Otherwise it is a hidden mutable information game where Ballmer dynamically changes higher/lower for maximum tree depth and always make you lose.
As others said, if you don't expect adversary behavior in your data, it should be good enough.
> If Ballmer is choosing his secret number uniformly at random, then the expected value of the game is [that you win $0.20]. But, as Ballmer points out in the linked video, if he knows you’re going to do a plain old binary search, then he certainly won’t ever choose 50 as his secret number. In fact, he has no reason to choose 25 or 75 either. Or 12, 13, 37, 38, 62, 63, 87, or 88. If Ballmer avoids those eleven numbers, and chooses uniformly at random from among the rest, that alone is enough to lower the expected value of the game from [$0.20] to about [−$0.0045].
So I think Ballmer was being perfectly honest in what he said: he does know a strategy that makes the expected value of binary search counterintuitively negative, and that strategy is (as he says explicitly) to avoid the first few numbers that you're going to guess. No further speculation about errors or deception on his part is needed.
Huh? I have 100 - (1+2+4+8+16+32) = 100 - 63 = 37, where 2^i numbers can be guessed after exactly i wrong guesses plus one correct guess.

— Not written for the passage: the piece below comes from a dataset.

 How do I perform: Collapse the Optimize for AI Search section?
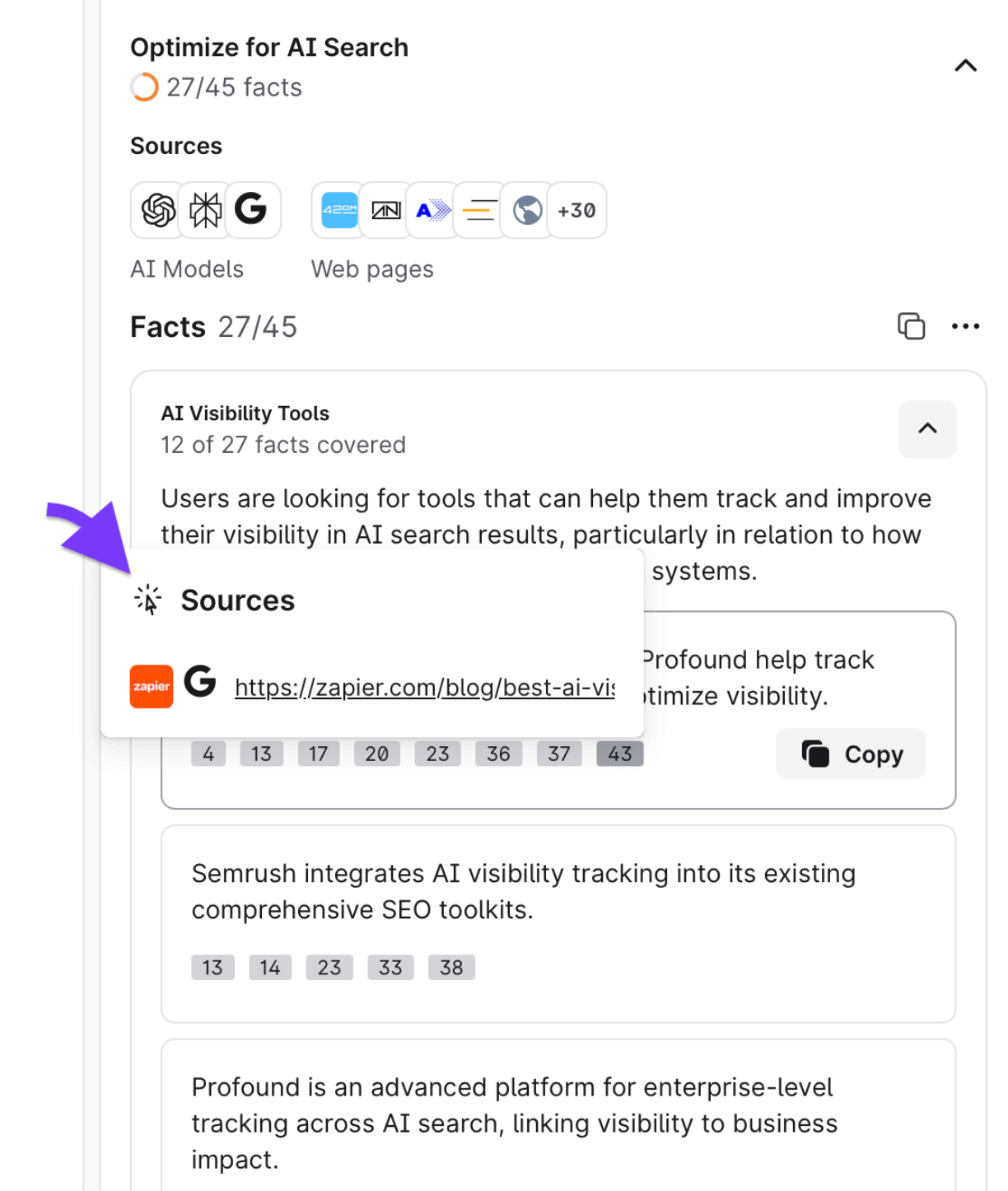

(Also, since six bits will serve to identify 64 different numbers, it should be impossible to have more than 36 numbers that can't be identified that way.)
I'll update with boring manual data later.
---- update ----
That was wrong; using a naive guessing method, I found 37 values that require 7 guesses.
It seems the real moral here is: The best time to plant a tree was 20 years ago.
a better moral of the story would be "a billion dollars does not guarantee that someone is right"
- nowhere it says he has to choose whole number, he could choose fractions (55.25) or even irrational like PI. Number of questions can be infinitive.
- nowhere it says, he may not change his number while the game runs.
You pay upfront for each question, and you hope game is not somehow rigged. It is not just question of algorithms.
Also money you win is a taxable income, payments for hazard are not taxable expenses...
I'd recommend never learning about philosophy as you'll disappear into nihilsm.
And lottery wins aren't taxable every where on the planet (e.g. the UK), so you made the same "mistake" as the author too!